PARTS OF THE EXERCISE.
**a.** Can you turn the paragraph beginning "On the morning of our second day" in the blog post below into a brief list that keeps its main facts?
**b.** Continue the blog post about the second day in South Carolina, shown below, from where it stops.
=== PASSAGE ===
Thursday, July 10, 2014

Critter Huntin' With Chris (Day 2, SC 2014)

On the morning of our second day in South Carolina, we visited the farmer's market, and then the Mace Brown Museum of Natural History at the College of Charleston.  The museum was incredible, especially for a small college museum, and they had so much cool stuff that I am in the process of writing a Top Ten post just about the museum.  We will also feature lots of the pictures that I took there in future posts, as a lot of the fossils that they had there are animals that have popped up on the blog, and will likely continue to do so.  Now, though, I'm sure you all are being eaten up from the inside with questions.  "What did you do for the rest of the day, Zack, after you returned from the museum?  I'm sure it was something fascinating, no doubt!"  No doubt.
=== MATERIAL PROVIDED ===
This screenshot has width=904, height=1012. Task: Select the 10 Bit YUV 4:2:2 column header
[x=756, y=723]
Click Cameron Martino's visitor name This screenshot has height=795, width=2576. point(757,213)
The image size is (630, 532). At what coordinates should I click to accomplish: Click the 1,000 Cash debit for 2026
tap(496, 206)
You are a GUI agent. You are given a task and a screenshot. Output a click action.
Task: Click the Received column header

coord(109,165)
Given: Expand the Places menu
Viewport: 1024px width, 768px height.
===
THE REPLIES.
**a.**
- On the second morning in South Carolina, the writer visited the farmer's market.
- Next came the Mace Brown Museum of Natural History at the College of Charleston, which was incredible, especially for a small college museum.
- The museum had so much cool stuff that a Top Ten post about it is in progress.
- Many photos from the museum will appear in future posts, since many of its fossils are animals that have come up on the blog and will likely keep doing so.
- Readers are imagined asking Zack what he did for the rest of the day after returning from the museum.

**b.**
When we got back, Chris and I decided to go out critter hunting.  The Beckley's live next to a golf course with several small ponds fairly close by, and we decided to look into two of the closest ponds to see if we could find any gators (Alligator mississippiensis) or cottonmouth moccasins (Agkistrodon piscivorous)!  In the first pond, we startled an anhinga (Anhinga anhinga), and it flew up into the trees.  The anhinga is a type of cormorant-like bird, and spends most of its days either swimming through freshwater in search of tasty fish, or sunning itself and preening on the bank.  They are not only very good at swimming underwater due to a reduced buoyancy created by heavy bones and wet feathers, but they are also very good at soaring and riding the thermals, similar in fashion to certain types of raptors.  Turns out, I would be seeing more of this interesting bird on our trip.
In Colorado, it is not altogether uncommon to spot a great blue heron (Ardea herodius) hunting along the banks of a pond or lake, or flying overhead with their impressively elongate neck drawn back in a tight s-curve, reminiscent of certain types of theropod dinosaurs (such as Compsognathus, pictured below).  However, in South Carolina, you can hardly go anywhere without seeing a heron, be it a great blue heron, an egret, or some other type of heron.  Right after spotting the anhinga, we noticed a great blue heron on the opposite bank.  In the picture below you can see the usually majestic bird caught in the not-so-majestic act of shaking itself dry.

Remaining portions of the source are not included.